Nudo come un verme (in spiaggia)

Pressato da mia figlia, ho rinunciato, seppur controvoglia, alla pomeridiana partita del mondiale, con birra e condizionatore annessi, per accompagnarla al mare. Nella marea di corpi nudi, i tatuaggi si sprecavano. Erano rari coloro la cui pelle ne era esente. Ve ne erano di tutte le tipologie, colori ed estensioni: da quelli indecifrabili a quelli spaventosi, da quelli in bianco e nero a quelli a colori, da quelli poco appariscenti ai veri e propri murali.
La spiaggia era una marea di tele umane ricoperte dai più disparati tratteggi.
Un ragazzo dal volto angelico ne aveva uno enorme a forma di teschio impresso sulla schiena, che pareva uno di quei cartelli appiccicati sulla porta delle cabine elettriche in segno di pericolo.

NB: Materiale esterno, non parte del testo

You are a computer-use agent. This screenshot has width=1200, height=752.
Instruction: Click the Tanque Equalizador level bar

Un altro aveva il nome del suo amore stampato sul petto; peccato che non corrispondesse con quello della ragazza che lo accompagnava.
Persino una donna, a dir poco in sovrappeso e di una certa età, ne aveva di svariati, sparsi su tutto il corpo, che a ricoprirlo tutto rischierebbe il dissesto economico.

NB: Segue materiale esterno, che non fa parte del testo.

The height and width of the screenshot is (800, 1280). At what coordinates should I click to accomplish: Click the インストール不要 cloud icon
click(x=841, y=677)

Non vi dico poi le farfalline alla Belen. Si sprecavano a tal punto che ho pregato il Cielo che fossero un sintomo di emulazione fine a sé stessa e niente di più.
Mentre raccoglievo tutto per scappare a casa e vedere la partita delle 20, mi sono accorto di una bella donna che mi squadrava da capo a piedi. Il suo sguardo mi avrebbe lusingato non poco, se non fosse stato di biasimo per la mia pelle completamente immacolata. Cosa vi devo dire? Mi ha fatto sentire nudo come un verme.